Sua madre, ora, ha un corpo d’oro.
*
Nel Bardo
Ho sognato di essere finalmente riuscita
a parlare al telefono con C
sussurrava – non riuscivo
a distinguere le sue parole
era stato in ospedale
poi in una casa di cura
anche M era malato
nei sogni sei in tutti
da sveglio sei in tutti:
ti ascolto e respiro il tuo cinereo respirare
vecchio poeta cinese:
è il fuoco
per vedere la via
*
Porta nella montagna
Mai ho corso così forte nella valle
mai ho divorato così tante stelle
Trasportavo un cervo morto
legato al collo e alle spalle
Penzolano pesanti le zampe
del cervo, sul mio petto
La gente non vuole
farmi entrare
Porta nella montagna
fammi accedere
*
Luna falena
Luna falena
alla nera finestra
sei nella mia memoria-faro
ma non so parlarti
silente alla nera finestra
silente come il tuo corpo
il piccolo libro
su cui ho scritto
della mia fame
*
Dio delle stanze (per Paul Celan)
Dio delle stanze, di questa stanza di carte
razziate, retta dal rimosso, questa singola
stanza fatta di oggetti presunti
e vuota, ora, dio delle stanze vuote, dio
di uno inabile al dire, dio dei naufragi
delle barche rovesciate dal vento (dio
della chiatta e dell’orecchio e del labbro)
ascolta uno, uno soltanto, sii soltanto te
quello di cui qualcuno ha bisogno
*
Spettri elefanti
Nel cimitero degli elefanti
enormi verdi spettri elefanti
con la groppa di rami estivi
di notte li sento respirare alla finestra
non credere che non pianga
se sei lontano da me
non credere che sia libera
al principio l’addio ha un tono docile –
forse dura un paio di mesi gemelli –
ma chiamala decapitazione
spettro elefante
chinati verso di me
attraversami –
*
Se una persona visita qualcuno in sogno, in certe culture il sognatore ringrazia
In memoria di Reginald Shepher
Caro Reginald
è mattina.
Siedo al tavolo
scrivo una lettera
con ago e filo.
+
Mi sono punta il dito Un pellicano
devia dal patto migratorio
e dalla propria famiglia linguistica –
il bimbo si è perduto
e sembra distratto mentre si squarcia il petto.
+
Scrivo sul copriletto
che preparo per te
perché tu possa respirare con facilità e facondia.

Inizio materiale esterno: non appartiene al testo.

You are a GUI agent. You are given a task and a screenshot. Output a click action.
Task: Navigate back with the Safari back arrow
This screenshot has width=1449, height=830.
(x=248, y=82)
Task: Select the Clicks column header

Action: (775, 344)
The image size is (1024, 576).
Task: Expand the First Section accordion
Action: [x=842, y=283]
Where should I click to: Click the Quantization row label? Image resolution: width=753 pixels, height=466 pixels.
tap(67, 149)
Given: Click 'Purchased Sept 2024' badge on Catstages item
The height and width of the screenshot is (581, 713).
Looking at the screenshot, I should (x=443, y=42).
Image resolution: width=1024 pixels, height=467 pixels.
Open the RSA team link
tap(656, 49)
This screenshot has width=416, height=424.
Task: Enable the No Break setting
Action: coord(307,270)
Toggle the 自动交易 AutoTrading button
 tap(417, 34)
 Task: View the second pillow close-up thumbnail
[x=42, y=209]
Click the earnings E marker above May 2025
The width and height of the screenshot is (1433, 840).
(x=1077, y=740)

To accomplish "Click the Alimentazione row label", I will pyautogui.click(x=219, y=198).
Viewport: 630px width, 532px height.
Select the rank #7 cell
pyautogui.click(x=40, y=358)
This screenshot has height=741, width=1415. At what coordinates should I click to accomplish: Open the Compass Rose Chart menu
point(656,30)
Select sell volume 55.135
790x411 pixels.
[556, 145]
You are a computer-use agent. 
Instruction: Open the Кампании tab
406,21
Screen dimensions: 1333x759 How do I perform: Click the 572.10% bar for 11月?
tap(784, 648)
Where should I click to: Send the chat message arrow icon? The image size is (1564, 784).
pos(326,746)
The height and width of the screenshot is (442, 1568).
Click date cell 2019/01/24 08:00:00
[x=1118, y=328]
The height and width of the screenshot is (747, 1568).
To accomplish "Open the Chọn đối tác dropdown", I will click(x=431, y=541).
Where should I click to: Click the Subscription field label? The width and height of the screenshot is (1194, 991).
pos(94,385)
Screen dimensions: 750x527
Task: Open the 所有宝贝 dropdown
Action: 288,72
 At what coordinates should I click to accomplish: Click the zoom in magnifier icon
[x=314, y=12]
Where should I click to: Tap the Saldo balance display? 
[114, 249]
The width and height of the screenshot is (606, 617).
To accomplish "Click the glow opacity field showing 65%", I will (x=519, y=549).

Se una persona visita qualcuno in sogno,
in certe culture il sognatore la ringrazia, al mattino,
perché ha abitato il suo sogno.
+
Dico sogno
ma non mi attrae ciò che si ritira
ma è lui che dorme madreperlaceo e mai si ritrae.
+
In albergo su un’altra stella. Stanze fredde
e umide, siamo nella reception a mezzanotte
a chiedere una stufa elettrica. Ce la danno. Sei
malato, usala. Grazie per aver visitato il mio sogno.
+
Riesci a respirare?
Spacca il vetro grida
spacca il vetro forza la stanza
spezza il vincolo lacera
il suono dietro il velo di vetro.
+
Ricordi la vite blu?
cresciuta lungo le grate
quattordicesimo secolo
Venere vicina come la luna
la ciotola del cranio gira e gira
la sollevo
*
Foglia, mano d’ombra
Una foglia, mano d’ombra
cala sulla mia testa
da oltre il tempo
ora & allora
in questo periodo dell’anno, settembre,
così accade –
è ben noto –
che un’anima sigillata
a tutti sconosciuta
cammini, nell’interiore:
facevo così anch’io
e tu, con la tua mano d’ombra
mi sei calato sulla testa, di nuovo,
dicendo: “Non credere di essere un mostro”.